Dourish, P. and Bell, G. (2007): The Infrastructure of Experience and the Experience of Infrastructure: Meaning and Structure in Everyday Encounters with Space, Environment and Planning B: Planning and Design. This paper interestingly explores the implications of computing getting off the desktop to the everyday world and how researchers are forced to "understand something of the spaces into which it moves, and the practical and cultural logics by which those spaces are organized". The authors made the point that space is rarely examined in computer system design, they only quote the examples of a spatial feature "separation" as a way to keep computational objects from each others (files kept in filespaces, the notion of workspace, etc.). Unlike this instrumental model of space, they rather consider spaces as populated and inhabited infrastructures. What this means is that spaces have a meaning to people in terms of the relationships to practical actions and interpretations. For instance, the presence and the activity of others can direct attention or guide movements. They quote diverse examples about this literature I had to explore in my PhD work.
It's very dense and hugely interesting so I will quote only the conclusion which efficiently describes the implications for pervasive computing:
"1) space is organized not just physically but culturally; cultural understandings provide a frame for encountering space as meaningful and coherent, and for relating it to human activities. Technological infrastructures are, inherently, given social and cultural interpretations and meanings; they render the spaces that they occupy ones that can be distinguished and categorized and understood through the same processes of collective categorization and classification that operate in other domains of social activity. Technological infrastructures and services, then, need to be understood as operating in this context.
architecture is all about boundaries and transitions and their intersection with human and social practice. (...) Everyday spaces are not simply spaces for working or meeting, but spaces for waiting, for reading, for loitering, for watching, for loving, for remembering, and more (McCullough, 2003.) The rhetoric of seamlessness is often opposed to the inherently fragmented nature of social and cultural encounters with spaces; we need to be able to understand how pervasive computing might support rather than erase these distinctions.
new technologies inherently cause people to re-encounter spaces. This isn’t a question of mediation, but rather one of simultaneous layering. One fascinating aspect of the move from the systems we built on the wired internet to those that we experience through wireless and mobile networks is that we are creating not a virtual but a thoroughly physical infrastructure, and we need to think about it as one that is interwoven with the existing physical structure of space (Dourish, 2001). The rhetoric of pervasive computing is one that traditionally ignores the ways in which that computing experience must be implemented on top of, and experience in and through, an existing landscape. (...) The spaces into which new technologies are deployed are not stable, not uniform, and not given.

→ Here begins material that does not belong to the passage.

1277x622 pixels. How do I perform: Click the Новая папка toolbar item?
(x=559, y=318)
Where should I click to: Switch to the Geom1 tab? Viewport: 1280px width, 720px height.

Technology can destabilize and transform these interactions, but will only every be one part of the mix."
Why do I blog this? because the paper gives a good overview of how pervasive computing relates to space and place issues (one of the research aspects I am interested in with regards to the user experience of these technologies). What I find relevant is here is the way these conclusions challenge existing developments and current discourse about such technologies.
There is a lot to draw here, for instance the way they question seamlessness is a recurring topic lately and I find it very important. Lots of people and organizations build things based on this assumption that the world is seamless and then they failed miserably.